Como aparecido de la nada, el chamuscado y ensangrentado cuerpo de Yoshiki Toba cayó a los pies de Led. Retrocediendo de un salto, el mercenario no pudo contener un grito.

—Bien, supongo que con eso casi quedamos en paz… a ese respecto, claro. Yo maté a tu amigo. Tú causaste la muerte de la mía —dijo Ónice y, viendo la confusa mirada de Led, añadió—. La criatura de la carreta, la que tú secuestraste. Ella era la última hembra de su especie. Tú la mataste. Mataste a su padre y también a su prometido. A mis amigos.

Led parecía más confuso todavía. «Tal vez el miedo esté embotando su cerebro», pensó Khisanth.

—Por los dioses, eres duro de mollera. —Ónice le dirigió una mirada de lástima—. ¿Tan grande es tu ego que crees de verdad que tú me convenciste para que me uniera a vuestra pequeña banda? —Ella echó la cabeza para atrás y se rió—. Lo tenía planeado de antemano. Yo te engañé. Iba a rescatar a la nífida que habías raptado. Te la habría robado ante tus narices si no hubieses manejado tan mal la situación con los caballeros.

Ónice se dio unos golpecitos con el dedo en la barbilla.

—Ahora que pienso en ello, no estamos en paz en absoluto. Pero —dijo suavemente—, no he hecho más que empezar.

Y comenzó a pasear en torno al aterrorizado humano.

—Supongo que también piensas que disfruté de nuestro pequeño encuentro de anoche. No te sobreestimes. Todo era parte de mi plan.
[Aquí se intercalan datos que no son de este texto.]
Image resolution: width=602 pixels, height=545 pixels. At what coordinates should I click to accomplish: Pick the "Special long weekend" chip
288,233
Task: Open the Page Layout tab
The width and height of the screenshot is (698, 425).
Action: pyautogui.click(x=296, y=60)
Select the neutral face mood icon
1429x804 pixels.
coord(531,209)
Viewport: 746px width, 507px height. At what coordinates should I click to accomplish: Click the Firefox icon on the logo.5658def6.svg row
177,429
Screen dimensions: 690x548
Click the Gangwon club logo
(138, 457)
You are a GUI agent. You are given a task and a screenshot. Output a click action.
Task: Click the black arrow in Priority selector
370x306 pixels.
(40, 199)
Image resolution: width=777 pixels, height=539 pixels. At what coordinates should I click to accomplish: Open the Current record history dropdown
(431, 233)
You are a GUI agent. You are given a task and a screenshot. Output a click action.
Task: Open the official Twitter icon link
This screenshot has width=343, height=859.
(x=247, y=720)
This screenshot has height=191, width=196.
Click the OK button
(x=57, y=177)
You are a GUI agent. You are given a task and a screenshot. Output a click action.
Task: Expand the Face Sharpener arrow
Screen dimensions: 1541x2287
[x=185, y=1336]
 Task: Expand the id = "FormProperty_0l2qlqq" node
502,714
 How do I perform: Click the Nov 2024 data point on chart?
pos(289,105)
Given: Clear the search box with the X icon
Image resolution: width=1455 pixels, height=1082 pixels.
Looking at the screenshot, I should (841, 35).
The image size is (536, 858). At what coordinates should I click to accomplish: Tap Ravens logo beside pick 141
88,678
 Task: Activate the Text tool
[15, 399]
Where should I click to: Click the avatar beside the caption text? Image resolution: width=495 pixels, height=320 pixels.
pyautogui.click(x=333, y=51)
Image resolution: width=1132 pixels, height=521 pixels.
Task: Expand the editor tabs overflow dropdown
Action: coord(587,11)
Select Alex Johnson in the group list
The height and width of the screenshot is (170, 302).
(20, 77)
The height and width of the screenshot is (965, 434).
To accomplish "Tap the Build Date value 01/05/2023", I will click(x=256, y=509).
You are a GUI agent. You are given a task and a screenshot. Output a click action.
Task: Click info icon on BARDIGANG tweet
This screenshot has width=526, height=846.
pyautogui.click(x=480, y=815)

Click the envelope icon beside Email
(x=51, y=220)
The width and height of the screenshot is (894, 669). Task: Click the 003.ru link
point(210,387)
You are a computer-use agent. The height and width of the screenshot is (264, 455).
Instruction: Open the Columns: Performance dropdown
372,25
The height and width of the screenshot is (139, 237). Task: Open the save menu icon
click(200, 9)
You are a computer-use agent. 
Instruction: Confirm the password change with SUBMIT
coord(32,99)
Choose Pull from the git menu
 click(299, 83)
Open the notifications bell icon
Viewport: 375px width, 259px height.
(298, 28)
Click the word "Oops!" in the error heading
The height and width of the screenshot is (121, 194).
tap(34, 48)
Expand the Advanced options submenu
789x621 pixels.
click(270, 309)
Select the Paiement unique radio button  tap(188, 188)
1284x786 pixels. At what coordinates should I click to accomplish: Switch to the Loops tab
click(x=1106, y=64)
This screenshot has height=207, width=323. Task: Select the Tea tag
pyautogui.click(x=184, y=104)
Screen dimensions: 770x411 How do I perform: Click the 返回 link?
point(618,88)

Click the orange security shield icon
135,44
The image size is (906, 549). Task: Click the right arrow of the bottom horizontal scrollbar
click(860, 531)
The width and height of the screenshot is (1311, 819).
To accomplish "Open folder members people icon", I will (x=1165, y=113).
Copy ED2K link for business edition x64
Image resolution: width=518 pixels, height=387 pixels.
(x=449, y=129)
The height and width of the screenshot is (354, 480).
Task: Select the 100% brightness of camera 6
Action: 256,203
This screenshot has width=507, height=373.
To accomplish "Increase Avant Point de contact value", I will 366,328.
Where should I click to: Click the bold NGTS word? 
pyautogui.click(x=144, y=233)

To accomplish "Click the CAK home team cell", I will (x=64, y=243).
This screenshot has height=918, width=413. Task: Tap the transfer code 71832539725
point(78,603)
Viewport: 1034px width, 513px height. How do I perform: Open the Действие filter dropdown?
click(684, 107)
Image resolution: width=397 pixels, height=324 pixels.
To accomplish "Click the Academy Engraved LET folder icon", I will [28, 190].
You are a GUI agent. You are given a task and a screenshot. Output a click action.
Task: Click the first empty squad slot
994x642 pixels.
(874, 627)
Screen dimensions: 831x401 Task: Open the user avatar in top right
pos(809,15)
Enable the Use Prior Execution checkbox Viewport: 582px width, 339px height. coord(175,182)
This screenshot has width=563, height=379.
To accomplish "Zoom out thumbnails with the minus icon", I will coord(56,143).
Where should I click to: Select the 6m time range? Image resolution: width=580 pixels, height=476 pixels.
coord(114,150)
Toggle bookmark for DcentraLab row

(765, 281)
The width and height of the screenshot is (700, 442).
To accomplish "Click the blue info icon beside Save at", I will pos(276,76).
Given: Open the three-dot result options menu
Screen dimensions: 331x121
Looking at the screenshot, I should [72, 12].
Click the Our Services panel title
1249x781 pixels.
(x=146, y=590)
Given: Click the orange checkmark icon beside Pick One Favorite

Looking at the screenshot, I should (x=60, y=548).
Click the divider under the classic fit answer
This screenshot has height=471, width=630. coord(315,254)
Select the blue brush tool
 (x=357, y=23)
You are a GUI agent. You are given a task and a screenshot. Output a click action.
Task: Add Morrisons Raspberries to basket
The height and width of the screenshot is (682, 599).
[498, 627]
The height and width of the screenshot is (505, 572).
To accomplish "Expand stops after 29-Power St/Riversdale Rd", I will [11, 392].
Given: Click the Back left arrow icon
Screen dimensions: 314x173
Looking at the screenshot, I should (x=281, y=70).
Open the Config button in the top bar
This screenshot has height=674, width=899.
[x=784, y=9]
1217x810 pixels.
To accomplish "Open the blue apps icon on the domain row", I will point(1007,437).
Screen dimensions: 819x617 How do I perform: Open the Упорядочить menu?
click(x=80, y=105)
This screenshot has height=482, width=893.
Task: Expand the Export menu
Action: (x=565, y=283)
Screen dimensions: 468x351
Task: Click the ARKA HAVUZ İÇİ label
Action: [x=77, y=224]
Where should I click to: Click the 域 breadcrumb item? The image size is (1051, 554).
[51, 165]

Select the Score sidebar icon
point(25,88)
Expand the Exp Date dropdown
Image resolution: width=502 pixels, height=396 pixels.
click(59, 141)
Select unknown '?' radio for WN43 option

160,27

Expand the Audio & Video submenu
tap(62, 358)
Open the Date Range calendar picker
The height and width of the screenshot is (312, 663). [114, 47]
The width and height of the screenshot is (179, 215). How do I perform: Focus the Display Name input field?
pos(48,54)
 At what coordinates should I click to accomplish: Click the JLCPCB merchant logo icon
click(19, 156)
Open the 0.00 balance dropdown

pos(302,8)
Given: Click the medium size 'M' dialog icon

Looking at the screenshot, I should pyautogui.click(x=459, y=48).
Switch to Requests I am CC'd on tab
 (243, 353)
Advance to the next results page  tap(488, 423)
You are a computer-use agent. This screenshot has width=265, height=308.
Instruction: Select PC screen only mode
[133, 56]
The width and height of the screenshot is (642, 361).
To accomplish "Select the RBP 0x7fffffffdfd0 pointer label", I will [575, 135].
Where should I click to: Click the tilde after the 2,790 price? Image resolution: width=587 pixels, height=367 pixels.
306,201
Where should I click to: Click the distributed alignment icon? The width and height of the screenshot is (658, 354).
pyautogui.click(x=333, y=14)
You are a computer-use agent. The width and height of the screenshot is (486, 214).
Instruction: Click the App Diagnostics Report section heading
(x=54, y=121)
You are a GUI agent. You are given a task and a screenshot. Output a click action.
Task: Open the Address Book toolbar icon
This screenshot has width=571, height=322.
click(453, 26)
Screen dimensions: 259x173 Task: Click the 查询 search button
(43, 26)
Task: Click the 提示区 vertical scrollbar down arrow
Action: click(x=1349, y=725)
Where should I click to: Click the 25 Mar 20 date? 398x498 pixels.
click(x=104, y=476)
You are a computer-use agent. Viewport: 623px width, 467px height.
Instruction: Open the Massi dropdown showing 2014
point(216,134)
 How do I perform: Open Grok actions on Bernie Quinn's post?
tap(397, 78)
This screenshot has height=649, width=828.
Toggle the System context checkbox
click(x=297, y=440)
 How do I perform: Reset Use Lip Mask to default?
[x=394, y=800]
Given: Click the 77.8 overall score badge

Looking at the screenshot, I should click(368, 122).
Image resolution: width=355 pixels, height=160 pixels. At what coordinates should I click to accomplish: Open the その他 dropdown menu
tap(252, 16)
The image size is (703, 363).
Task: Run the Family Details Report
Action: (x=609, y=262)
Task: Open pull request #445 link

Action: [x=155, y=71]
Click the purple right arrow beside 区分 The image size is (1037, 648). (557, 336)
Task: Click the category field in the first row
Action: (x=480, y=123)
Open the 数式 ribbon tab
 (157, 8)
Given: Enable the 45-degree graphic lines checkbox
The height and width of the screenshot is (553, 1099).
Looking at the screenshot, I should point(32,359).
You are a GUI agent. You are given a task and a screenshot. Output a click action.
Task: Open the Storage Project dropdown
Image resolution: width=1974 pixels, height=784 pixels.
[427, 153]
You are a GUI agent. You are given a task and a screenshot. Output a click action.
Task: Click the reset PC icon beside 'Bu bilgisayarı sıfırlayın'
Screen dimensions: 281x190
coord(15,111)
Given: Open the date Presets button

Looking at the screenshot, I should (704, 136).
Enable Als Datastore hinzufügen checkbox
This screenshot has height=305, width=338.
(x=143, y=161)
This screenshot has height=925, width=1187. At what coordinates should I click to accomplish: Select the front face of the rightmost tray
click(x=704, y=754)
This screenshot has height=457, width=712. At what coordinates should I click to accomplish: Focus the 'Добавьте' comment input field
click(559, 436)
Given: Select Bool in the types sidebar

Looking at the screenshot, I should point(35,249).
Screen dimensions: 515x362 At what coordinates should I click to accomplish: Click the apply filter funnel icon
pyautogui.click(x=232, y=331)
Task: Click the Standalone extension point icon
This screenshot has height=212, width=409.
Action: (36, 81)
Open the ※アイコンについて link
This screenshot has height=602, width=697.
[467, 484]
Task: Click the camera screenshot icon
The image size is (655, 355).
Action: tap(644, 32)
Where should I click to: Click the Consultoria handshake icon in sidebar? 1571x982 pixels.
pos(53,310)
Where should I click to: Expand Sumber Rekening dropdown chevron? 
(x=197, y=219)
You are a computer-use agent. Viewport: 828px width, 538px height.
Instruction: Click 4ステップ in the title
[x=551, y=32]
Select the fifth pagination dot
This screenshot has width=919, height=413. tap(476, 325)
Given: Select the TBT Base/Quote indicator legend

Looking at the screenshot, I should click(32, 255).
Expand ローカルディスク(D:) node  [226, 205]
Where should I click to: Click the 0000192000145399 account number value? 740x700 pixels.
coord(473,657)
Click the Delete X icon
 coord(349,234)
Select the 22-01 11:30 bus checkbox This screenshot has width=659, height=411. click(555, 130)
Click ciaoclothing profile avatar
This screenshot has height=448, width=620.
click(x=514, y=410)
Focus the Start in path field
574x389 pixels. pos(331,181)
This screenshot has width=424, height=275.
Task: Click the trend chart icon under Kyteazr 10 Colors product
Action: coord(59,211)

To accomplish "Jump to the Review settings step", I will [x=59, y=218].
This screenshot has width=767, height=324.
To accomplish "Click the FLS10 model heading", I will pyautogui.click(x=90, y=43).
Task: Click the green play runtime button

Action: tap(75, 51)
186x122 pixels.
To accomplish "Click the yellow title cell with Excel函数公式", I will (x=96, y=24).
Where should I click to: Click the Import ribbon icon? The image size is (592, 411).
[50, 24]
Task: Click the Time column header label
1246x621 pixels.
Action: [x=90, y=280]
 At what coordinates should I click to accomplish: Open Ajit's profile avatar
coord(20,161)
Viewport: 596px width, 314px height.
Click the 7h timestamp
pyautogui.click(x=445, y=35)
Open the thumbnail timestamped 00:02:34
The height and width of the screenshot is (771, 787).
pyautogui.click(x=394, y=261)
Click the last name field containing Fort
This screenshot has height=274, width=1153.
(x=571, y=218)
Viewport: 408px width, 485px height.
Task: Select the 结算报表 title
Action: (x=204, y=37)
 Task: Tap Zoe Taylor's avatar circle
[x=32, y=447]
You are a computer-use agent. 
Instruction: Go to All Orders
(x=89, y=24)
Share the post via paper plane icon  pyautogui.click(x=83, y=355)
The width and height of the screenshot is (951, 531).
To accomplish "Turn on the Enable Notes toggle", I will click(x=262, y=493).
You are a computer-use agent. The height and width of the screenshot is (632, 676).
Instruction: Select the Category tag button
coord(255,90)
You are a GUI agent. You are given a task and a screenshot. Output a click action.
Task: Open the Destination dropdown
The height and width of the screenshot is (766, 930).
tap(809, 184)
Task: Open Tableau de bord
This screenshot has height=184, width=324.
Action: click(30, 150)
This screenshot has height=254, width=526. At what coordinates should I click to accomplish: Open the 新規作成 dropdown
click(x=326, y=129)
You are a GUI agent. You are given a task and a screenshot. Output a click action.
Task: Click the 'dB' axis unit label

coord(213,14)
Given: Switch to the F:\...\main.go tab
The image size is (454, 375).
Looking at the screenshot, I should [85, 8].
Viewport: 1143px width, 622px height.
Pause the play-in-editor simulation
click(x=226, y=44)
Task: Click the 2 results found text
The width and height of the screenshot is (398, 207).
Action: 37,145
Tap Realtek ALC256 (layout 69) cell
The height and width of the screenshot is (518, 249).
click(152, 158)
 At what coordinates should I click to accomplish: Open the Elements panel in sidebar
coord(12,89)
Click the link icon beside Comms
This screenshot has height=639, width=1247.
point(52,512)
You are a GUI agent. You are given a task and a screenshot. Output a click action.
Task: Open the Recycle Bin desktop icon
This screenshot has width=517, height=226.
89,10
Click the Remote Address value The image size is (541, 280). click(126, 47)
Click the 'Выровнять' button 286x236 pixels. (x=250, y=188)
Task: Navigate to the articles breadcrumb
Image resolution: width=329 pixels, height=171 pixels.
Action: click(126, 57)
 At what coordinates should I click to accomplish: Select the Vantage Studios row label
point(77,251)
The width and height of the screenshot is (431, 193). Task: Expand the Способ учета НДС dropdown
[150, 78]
Ónice no pudo evitar sonrojarse ante el recuerdo de su unión. Se frotó la sien como si le doliera.

Led pareció de pronto recobrar el uso de sus sentidos. La vieja y osada sonrisa volvió a sus labios. Estiró una mano temblorosa hacia la de ella.

—Hablabas como en acertijos anoche, con tu charla acerca de dragones y de ejércitos congregándose. Yo descarté la idea porque no quería ser un simple soldadito de a pie. No sabía que… bueno, que tú eras un dragón. Llegaríamos a lo más alto, tú y yo. ¿No te he dicho que hacíamos un gran equipo?

Ónice dejó descansar su fría mano en la de él mientras consideraba sus angustiadas palabras.

—Tienes que creerme, Ónice. Creí que eras tú quien me abandonaba. —Led inclinó su cabeza hacia la de Ónice y rozó los fríos labios de ésta con los suyos. Luego se estrechó contra su cuerpo desnudo—. Estábamos tan bien juntos. Debí haberlo pensado mejor.

—Sí, debiste —murmuró la joven asintiendo y acercando sus labios a los de él.

Ónice pudo sentir cómo Led se relajaba contra ella, con los ojos cerrados. En un instante, la hembra de dragón reemplazó a Ónice. Levantó bruscamente a Led del suelo y lo sostuvo en el aire como un niño examinando un insecto. Antes de que el mercenario pudiera gritar, su bien parecido rostro desapareció entre las mandíbulas de Khisanth. Después fue demasiado tarde: no tenía ya con qué gritar.